Clinical Indicators of Membranous Rupture:
Muffled or Fluctuating Hearing: Patients often report an audible “pop” during the most intense phase of labor, followed immediately by a sensation that their hearing is “underwater” or “clogged.”
Pressure-Dependent Vertigo: Dizziness is directly linked to changes in middle-ear pressure. Activities that involve straining—such as lifting the infant, coughing, or blowing the nose—trigger a surge in symptoms.
Roaring Tinnitus: Unlike the pulsatile tinnitus of SSCD, PLF often presents with a constant “roaring,” “hissing,” or “ringing” in the affected ear.
Diagnostic Protocols for the Postpartum “Third Window”
To move beyond a symptomatic description and reach a definitive diagnosis, professionals must employ objective diagnostic testing. When a mother presents with persistent unsteadiness and auditory distortions, the following hierarchy of tests is required to differentiate between Superior Semicircular Canal Dehiscence (SSCD) and Perilymphatic Fistula (PLF).
1. High-Resolution Computed Tomography (HRCT)
The gold standard for identifying SSCD is a temporal bone CT scan using specific “sub-millimeter slices” (0.5mm or less).

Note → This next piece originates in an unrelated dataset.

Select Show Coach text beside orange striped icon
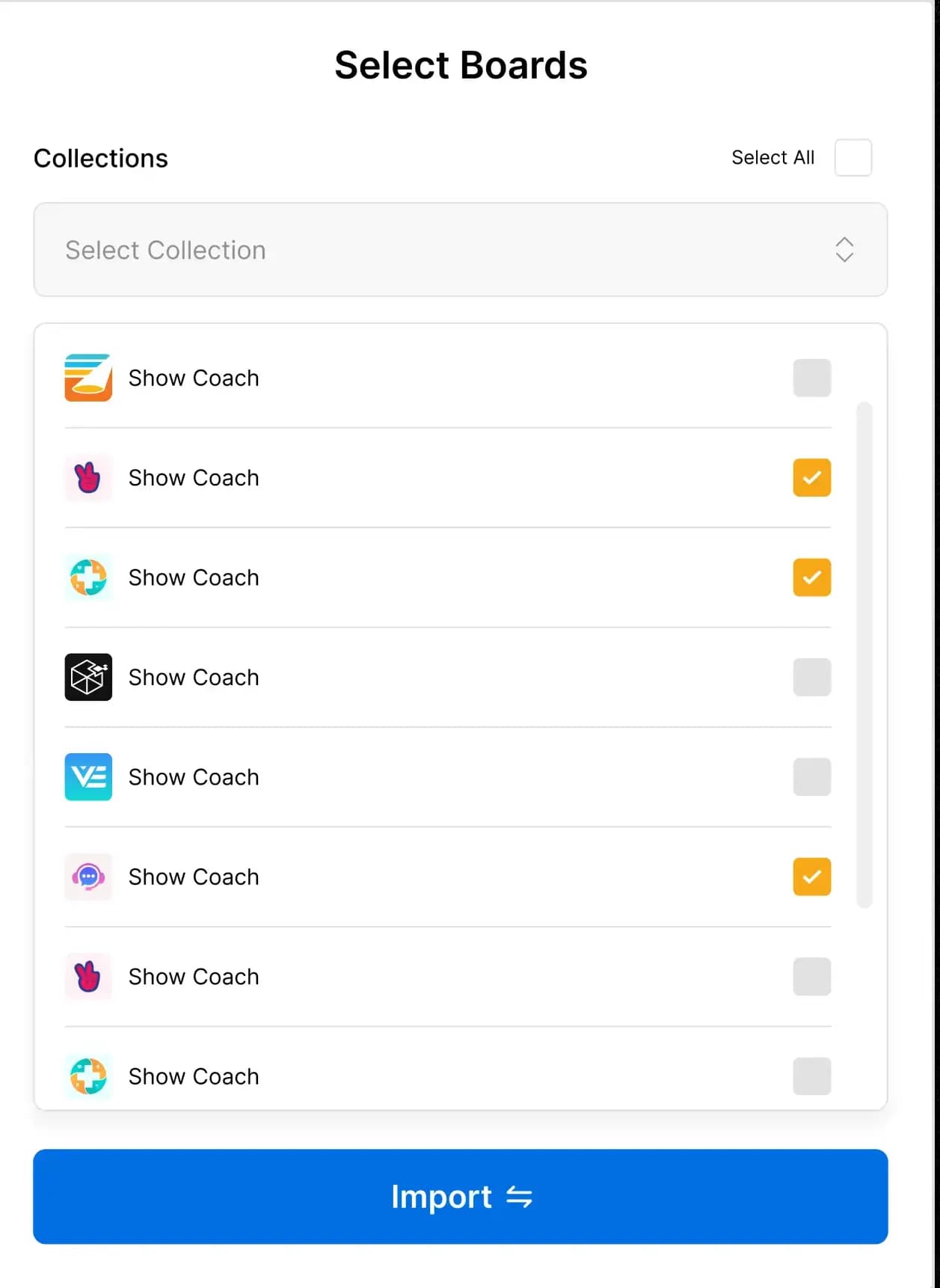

The Finding: For SSCD, the scan will show a definitive absence of bone (“dehiscence”) over the superior semicircular canal. For PLF, the CT is often unremarkable, making it a primary tool for ruling out bony defects.
2. Vestibular Evoked Myogenic Potentials (VEMP)
VEMP testing measures the threshold at which the vestibular system responds to sound stimulation.
The Finding in SSCD: Patients demonstrate “abnormally low thresholds” and high amplitudes. Because the “third window” reduces resistance, the ear responds to much quieter sounds than a healthy ear.
The Finding in PLF: Thresholds may be normal or slightly elevated. In PLF, the VEMP is primarily used to differentiate the fistula from a bony dehiscence.
3. Audiometry and Tympanometry
The Finding in SSCD: Testing often reveals an “apparent conductive hearing loss” despite normal middle ear function. This is a “pseudo-conductive” gap because the bone-conduction thresholds are actually better than normal (hypersensitive).
The Finding in PLF: Audiometry typically shows a “sensorineural hearing loss” that may fluctuate. Tympanometry is used to perform a “Fistula Test,” where positive pressure is applied to the ear canal to determine if it triggers nystagmus or vertigo (“Hennebert’s Sign”).
4. Electrocochleography (ECoG)
The Finding: In cases of PLF, the ECoG may show an “elevated SP/AP ratio,” indicating an abnormal pressure gradient within the inner ear due to the fluid leak, similar to findings in endolymphatic hydrops.
Final Professional Summary
At 10 weeks postpartum, the diagnostic focus must shift from general recovery to structural integrity. If the patient hears her heartbeat or eyes, the clinician must investigate a bony fracture (“SSCD”); if she feels “clogged” and recalls a “pop” during labor, the clinician must investigate a membranous blowout (“PLF”). By identifying these structural consequences, the professional moves beyond the “postpartum” label and addresses the actual mechanical failure of the vestibular system.
Clinical Disclaimer: The information provided in this article is for educational and professional development purposes only and does not constitute medical advice. If you are experiencing persistent postpartum dizziness, unsteadiness, or any changes in your hearing, it is imperative that you consult with a medical doctor who specializes in vestibular disorders and advanced diagnostic testing. A thorough evaluation by an Otoneurologist or an ENT specialist with expertise in "third window" pathologies is necessary to determine the underlying cause and ensure appropriate medical or surgical management. Do not attempt to self-diagnose or delay professional consultation, as early identification of structural injuries is critical for long-term recovery.